Adica datang hampir setiap malam. Hanya dua jam ia menghabiskan waktu bersama ayahnya. Tiap pagi, Adeline menyempatkan diri menjenguk ke rumah sakit sebelum disibukkan dengan urusan perusahaan. Calvin, lagi-lagi hanya dia yang selalu ada.
Demi Abi Assegaf, Calvin menunda jadwal kemoterapinya. Semester baru telah lama dimulai. Semua mata kuliah sudah habis. Manajemen waktu yang baik membuat Calvin mampu membagi waktu antara skripsi, kemoterapi, dan merawat Abi Assegaf.
Sering kali Abi Assegaf terbangun di tengah malam karena mimpi buruk. Calvin tak pernah kehabisan cara untuk menenangkannya. Hebatnya, Abi Assegaf tetap menomorsatukan shalat wajib dan sunnah. Penyakit justru mendekatkannya dengan Allah.

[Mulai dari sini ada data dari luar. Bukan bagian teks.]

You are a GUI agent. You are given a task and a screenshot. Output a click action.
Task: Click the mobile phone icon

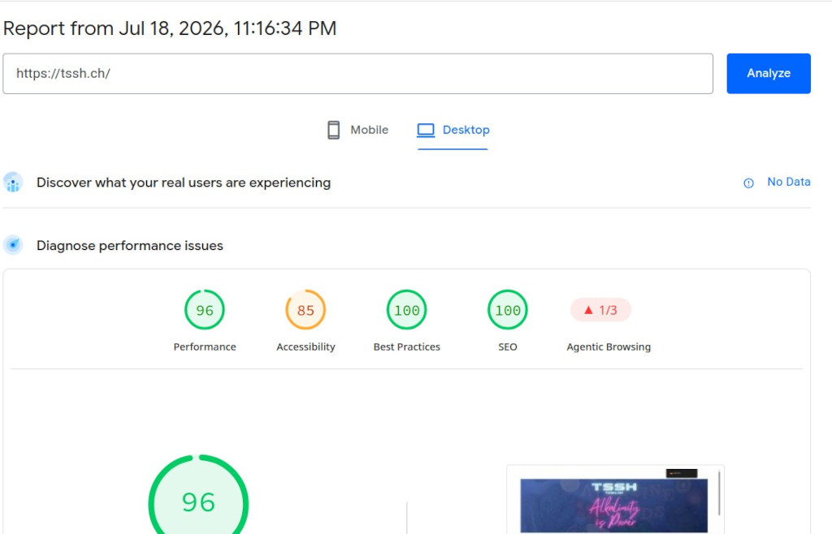tap(333, 130)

"Hanya mimpi buruk, Abi." kata Calvin menenteramkan pada malam ketujuh.
Abi Assegaf bernafas berat, bersandar ke tumpukan bantal. "Kamu tidak akan meninggalkan Abi, kan?"
"Aku akan selalu di sini...bersama Abi."
"Semua orang seperti meninggalkan Abi. Mereka tak punya waktu..."
Rasa sayang membesar di hati Calvin. Teramat sayang ia pada pria yang telah lama dirawatnya. Tega sekali para pemilik asli menyia-nyiakan pria sebaik Abi Assegaf. Mereka tak menyadari, kualitas waktu sangat berharga.
Sepanjang sisa malam itu Abi Assegaf tidak tidur. Paginya, ia ingin berjalan-jalan ke taman rumah sakit. Calvin menuruti kemauannya setelah berkonsultasi dengan dokter.
Didorongnya kursi roda Abi Assegaf pelan-pelan. Koridor demi koridor mereka susuri. Samar terdengar suara tangisan, tawa, jerit kesakitan, dan riuh percakapan dari sal-sal yang mereka lewati. Di lobi, Abi Assegaf minta berhenti. Ia mendengar dentingan piano.
"Calvin, apa di sini ada piano?" tanyanya tak yakin.
"Ada, Abi. Seorang wanita berbaju putih baru saja selesai memainkannya."
"Maukah Calvin bermain piano untuk Abi?"
Apa pun untuk Abi Assegaf. Calvin bermain piano. Mendentingkan nada-nada indah.
"Apa impian Abi saat ini?" Calvin bertanya di sela permainan intro.
"Memiliki banyak waktu dengan orang-orang terkasih."
"Abi pasti bisa mewujudkannya."
Jangan sedih dan putus asa
Selalu ada jalan
Bila kau terus berdoa
Tabur harapmu sebanyak bintang
Sebanyak bintang-bintang di angkasa
Gapai bintangmu gapai impian
Jangan menyerah sebelum kau mencoba
Saatnya tiba kau kan bahagia
Melihat bintangmu bercahaya
Tunjuk satu bintang dan raihlah
Jangan kau berhenti dan menyerah
Saatnya kan tiba bintangmu bersinar
Saat impianmu jadi nyata (Kiki, Gabriel, Sivia, Angel, & Zahra Idola Cilik 1-Tunjuk Satu Bintang).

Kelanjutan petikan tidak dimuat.